Although she lives five miles from the border, Grace Cogan (9), who is in constant pain, is still waiting to get access to the drug. Grace's mother Grainne said her daughter needs the drug Vimizim as she has Morquio - a rare but progressive debilitating disease.
"It is great news for Morquio patients living in the North, they have fought so hard to get access to this treatment," said Grainne.
Grace is one of just five children in Ireland with Morquio and Vimizim acts by replacing an enzyme that her body needs.
The condition has effected her growth, so she is the size of a 2-3 year old and she does not have the energy or mobility of her peers. However, the estimated cost of the drug is almost €400,000 per patient, per year.

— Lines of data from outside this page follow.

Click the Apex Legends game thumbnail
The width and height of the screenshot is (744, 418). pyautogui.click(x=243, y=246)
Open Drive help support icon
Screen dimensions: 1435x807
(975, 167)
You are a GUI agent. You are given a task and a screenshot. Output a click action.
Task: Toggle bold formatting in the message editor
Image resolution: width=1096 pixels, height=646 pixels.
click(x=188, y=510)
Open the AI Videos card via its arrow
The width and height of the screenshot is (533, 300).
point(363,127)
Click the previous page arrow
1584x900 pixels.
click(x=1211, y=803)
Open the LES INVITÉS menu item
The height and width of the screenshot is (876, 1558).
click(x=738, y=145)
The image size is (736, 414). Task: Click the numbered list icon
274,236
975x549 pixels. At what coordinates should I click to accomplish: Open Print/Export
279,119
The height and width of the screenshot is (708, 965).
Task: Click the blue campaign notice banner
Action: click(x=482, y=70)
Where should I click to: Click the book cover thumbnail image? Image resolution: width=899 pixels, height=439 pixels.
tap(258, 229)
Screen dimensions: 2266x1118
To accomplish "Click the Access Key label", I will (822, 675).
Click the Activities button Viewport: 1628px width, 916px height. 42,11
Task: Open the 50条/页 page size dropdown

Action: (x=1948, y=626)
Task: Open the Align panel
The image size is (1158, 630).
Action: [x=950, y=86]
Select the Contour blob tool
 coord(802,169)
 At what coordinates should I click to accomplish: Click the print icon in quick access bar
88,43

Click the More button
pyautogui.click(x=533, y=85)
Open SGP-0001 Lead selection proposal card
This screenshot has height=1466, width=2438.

Vimizim was last week sanctioned for general use by the North's Health Minister Michelle O'Neill; to date only those who took part in the clinical trials of it were able to get it.
Grace and her family live outside Carrickmacross, in County Monaghan, and Grainne said: "We live approximately five miles from Northern Ireland and Grace cannot get this treatment. The Government is now on 10 weeks' holidays, will we have to wait another 10 weeks?" She said Grace "is suffering needlessly."
The manufacturer, BioMarin, has made an application for it to be funded by the HSE, which said "the assessment process is ongoing."